Does he have any special mode of dressing?

He wears traditional dresses a lot even when he travels abroad. He’s proudly African, and very Nigerian in carriage. He will usually have his signature ‘OV’ sewn in as part of the design. He also wears jeans and a T-shirt at times.

What is his schedule like?

His schedule is extremely varied and volatile. He often has to change or postpone flights. He is a frequent traveller and has visited many countries in every part of the world. The only things that one can expect are for him to be busy all week and working on his PENdulum column which he writes every Friday.

How close are you to him?

We are very close. We talk all the time and we get along very well. We hold same ideals, so we think alike.

How often does he call or visit you since you study abroad?

We speak almost every day. Sometimes, it could be on the phone but we also communicate via BlackBerry Messenger or Skype. When I was at boarding school, he would always visit anytime he was in London or passing through.

Would you consider him rich considering his many influential friends and success as a journalist?

I do not think my father has ever once referred to himself as a rich man. He works very hard to make money. We do not really live like a rich family and we spend in moderation. So, while I would consider him to be comfortable to some extent, I think the connotations of the word “rich” would predicate a more luxurious and extravagant lifestyle. My mum is an Ijebu woman who goes great lengths to avoid wasteful expenditure. My dad is very generous and he feels there is more to life than money. He has touched many lives quietly.

How sociable is he considering the fact that he publishes a global society magazine?
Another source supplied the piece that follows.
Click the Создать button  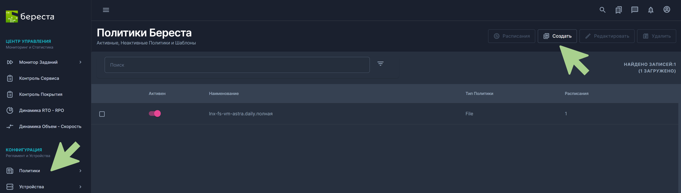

He is very sociable. He is always out and about. He attends many events in many different countries. He also goes out with his friends a lot or sometimes they come and have dinner with us. He has a strong social presence. He can be caught on Twitter, Facebook and Instagram all the time. My friends always marvel at how many followers he has on Twitter. It is always interesting to be around him. He has so many amazing stories about his travels around the world from meeting the Queen of England to being on a plane that was struck by lightning. He really has a way with words. When he speaks, people want to listen. He doesn’t really enjoy parties but he will always try his best, at least, to make a quick appearance.